Start of Dataset extract

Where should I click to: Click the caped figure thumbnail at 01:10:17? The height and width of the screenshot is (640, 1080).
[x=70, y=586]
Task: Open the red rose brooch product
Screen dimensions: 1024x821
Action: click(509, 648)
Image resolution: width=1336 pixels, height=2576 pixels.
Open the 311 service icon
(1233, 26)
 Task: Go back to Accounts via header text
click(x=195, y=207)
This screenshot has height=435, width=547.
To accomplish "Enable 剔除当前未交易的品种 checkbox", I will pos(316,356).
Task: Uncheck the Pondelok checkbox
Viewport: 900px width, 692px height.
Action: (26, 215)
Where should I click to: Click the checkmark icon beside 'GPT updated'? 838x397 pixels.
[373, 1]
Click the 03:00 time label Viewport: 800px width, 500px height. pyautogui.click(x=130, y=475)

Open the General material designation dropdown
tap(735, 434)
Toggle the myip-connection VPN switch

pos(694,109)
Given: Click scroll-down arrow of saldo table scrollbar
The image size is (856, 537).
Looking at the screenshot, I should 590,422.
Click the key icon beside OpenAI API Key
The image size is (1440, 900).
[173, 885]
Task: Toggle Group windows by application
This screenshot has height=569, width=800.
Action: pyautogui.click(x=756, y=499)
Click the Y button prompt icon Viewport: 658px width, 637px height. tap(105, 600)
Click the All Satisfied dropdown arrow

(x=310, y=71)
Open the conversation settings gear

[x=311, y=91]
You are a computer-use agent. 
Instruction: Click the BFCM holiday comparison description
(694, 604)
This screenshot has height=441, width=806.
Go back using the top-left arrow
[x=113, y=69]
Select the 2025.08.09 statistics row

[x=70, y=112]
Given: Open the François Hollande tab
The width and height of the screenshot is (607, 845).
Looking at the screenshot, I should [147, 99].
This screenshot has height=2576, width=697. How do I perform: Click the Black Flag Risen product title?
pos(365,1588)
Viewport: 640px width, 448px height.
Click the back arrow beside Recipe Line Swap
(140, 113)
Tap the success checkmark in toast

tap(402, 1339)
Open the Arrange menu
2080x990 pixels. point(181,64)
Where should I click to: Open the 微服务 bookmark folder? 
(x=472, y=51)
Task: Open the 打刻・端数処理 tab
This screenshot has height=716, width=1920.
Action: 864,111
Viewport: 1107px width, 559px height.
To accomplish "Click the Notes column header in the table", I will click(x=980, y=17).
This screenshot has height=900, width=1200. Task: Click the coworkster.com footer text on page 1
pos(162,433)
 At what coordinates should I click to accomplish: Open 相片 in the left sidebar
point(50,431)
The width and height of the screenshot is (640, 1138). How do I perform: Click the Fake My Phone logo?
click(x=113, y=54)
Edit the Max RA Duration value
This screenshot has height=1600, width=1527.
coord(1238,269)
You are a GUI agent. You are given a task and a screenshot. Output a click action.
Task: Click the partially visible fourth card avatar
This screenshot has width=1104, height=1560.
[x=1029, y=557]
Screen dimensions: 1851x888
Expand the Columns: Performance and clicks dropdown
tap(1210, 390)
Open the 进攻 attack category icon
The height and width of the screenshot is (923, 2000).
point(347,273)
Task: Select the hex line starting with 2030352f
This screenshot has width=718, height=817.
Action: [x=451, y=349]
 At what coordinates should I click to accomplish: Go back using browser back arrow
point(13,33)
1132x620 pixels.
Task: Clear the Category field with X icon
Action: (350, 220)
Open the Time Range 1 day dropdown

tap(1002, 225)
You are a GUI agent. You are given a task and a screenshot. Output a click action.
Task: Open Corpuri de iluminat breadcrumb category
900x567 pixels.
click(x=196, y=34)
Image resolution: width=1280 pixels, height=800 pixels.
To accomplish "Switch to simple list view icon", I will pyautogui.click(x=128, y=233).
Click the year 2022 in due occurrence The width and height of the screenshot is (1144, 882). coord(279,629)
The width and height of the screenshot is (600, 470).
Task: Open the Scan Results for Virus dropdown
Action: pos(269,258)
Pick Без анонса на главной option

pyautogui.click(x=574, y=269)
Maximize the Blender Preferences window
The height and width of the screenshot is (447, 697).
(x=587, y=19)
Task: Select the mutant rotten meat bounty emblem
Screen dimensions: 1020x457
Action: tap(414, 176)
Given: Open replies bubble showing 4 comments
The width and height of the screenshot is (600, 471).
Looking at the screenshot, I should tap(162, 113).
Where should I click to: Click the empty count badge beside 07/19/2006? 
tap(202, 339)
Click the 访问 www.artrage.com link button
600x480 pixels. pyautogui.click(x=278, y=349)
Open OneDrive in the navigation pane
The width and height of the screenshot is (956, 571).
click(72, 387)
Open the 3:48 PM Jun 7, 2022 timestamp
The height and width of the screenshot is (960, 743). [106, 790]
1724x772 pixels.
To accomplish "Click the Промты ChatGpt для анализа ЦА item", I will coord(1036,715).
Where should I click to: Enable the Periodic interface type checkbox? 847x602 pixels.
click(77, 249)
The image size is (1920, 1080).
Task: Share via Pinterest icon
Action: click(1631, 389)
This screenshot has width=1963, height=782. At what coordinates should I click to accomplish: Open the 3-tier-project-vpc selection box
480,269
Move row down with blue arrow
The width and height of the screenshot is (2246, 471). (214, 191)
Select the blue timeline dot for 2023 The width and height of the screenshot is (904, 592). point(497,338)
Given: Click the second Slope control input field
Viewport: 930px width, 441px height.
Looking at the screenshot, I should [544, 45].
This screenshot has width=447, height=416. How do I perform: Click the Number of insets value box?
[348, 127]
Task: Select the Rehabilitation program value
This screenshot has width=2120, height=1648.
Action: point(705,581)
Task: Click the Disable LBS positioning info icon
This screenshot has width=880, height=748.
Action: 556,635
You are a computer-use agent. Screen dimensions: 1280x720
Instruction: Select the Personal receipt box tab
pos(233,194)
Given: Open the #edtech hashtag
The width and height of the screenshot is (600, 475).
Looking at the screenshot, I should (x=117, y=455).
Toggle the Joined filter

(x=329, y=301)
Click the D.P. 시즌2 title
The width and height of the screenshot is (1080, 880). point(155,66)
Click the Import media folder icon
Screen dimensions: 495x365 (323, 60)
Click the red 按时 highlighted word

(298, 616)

End of Dataset extract

**Activity:**
Filter the records above for "table" and copy every matching line.

**Output:**
Given: Click scroll-down arrow of saldo table scrollbar
To accomplish "Click the Notes column header in the table", I will click(x=980, y=17).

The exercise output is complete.